== The request ==
Pick up the news briefs below on the clashing Connecticut tournaments, the sunken reality-show ship, and e-mail addresses on résumés, and keep writing from their last sentence.
* Begin Given text *
Etc...

Uh-oh, look what happened I

Let's say you live in Connecticut and are a huge fan of the pro golf and women's tennis circuits. Then you're probably happy that the state is home to the Greater Hartford Open and, in New Haven, the Pilot Pen Tournament, each of which attracts some of the world's top players. But then you look at the calendar for next year and discover that - unbelievably - both somehow are scheduled for the same week, meaning they'll compete for attendance and news media attention. (The cities are 33 miles apart.) Ditto for 2005. What's more, the prospects for changing the dates for either event are virtually nil.

Uh-oh, look what happened II

In Ireland, the "television event of the summer" literally drowned in its own hype when a ship carrying contestants around the rocky coastline for the eight-week reality series "Cabin Fever," unexpectedly ran aground and sank earlier this month. Everyone aboard had to be winched to safety by a rescue helicopter. The footage undoubtedly would have been sensational, but no cameras were rolling at the time.

Want to get hired? Work your e-mail

Get with it, job hunters: An e-mail address is now the "coordinate" of choice. So don't forget to include one on your résumé.

A surprising number of applicants still commit that oversight. A recent survey of more than 150,000 résumés, found that 27 percent lacked the job candidate's e-mail address.
* End Given text *
* Begin Supplied material *
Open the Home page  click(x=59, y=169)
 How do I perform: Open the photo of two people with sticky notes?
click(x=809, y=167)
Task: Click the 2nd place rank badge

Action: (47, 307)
* End Supplied material *
* Begin Supplied material *
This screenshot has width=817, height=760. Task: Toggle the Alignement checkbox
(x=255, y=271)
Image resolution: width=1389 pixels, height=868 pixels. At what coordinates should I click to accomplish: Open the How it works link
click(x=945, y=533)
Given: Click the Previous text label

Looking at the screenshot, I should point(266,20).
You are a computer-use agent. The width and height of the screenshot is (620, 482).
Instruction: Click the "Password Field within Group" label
* End Supplied material *
== Response to this task ==
And leaving it off greatly reduces a candidate's prospects of landing a job, says Brad Fredericks, partner at ResumeDoctor.com, the consulting firm that conducted the poll.

"E-mail has become one of the primary communication tools of recruiters," according to Mr. Fredericks. "Forgetting to put an e-mail address on a résumé is as bad as forgetting to list your phone number."

Also noted was recruiters' frustration when candidates don't regularly check their e-mail accounts.

"The e-mail address is only as good as the frequency [with which] a potential candidate checks it," says Kevin Sapp, a recruiter at Adecco, one the nation's largest staffing firms, which participated in the survey. "It serves no purpose to have an e-mail address and not review the messages at least daily."

Avoid interruptions with no-call list

Now there's a better way to avoid those dinner-hour telemarketing calls than just taking the phone off the hook.

Online registration for the Federal Trade Commission's National "Do Not Call" Registry was made available last week at www.donotcall.gov.

Telephone registration is also now available to people living in states west of the Mississippi River. To register, call toll-free, 1-888-382-1222. The FTC Nationwide telephone registration will be available in coming days.

The free registry will allow consumers to reduce the number of telemarketing calls they receive at home. Registration is good for five years, at which point it must be renewed. Most of the 27 states that have active do not call lists will transfer numbers on their lists to the national registry.

Telemarketers will be required to access the registry every three months to "scrub" their calling lists beginning in September 2003. Consumers who place their phone numbers on the registry before the end of August should see a decrease in calls after Oct. 1, 2003.

A few businesses, including banks, long-distance providers, and airlines are exempt from the rule, which, if violated, can result in an $11,000 fine for each call.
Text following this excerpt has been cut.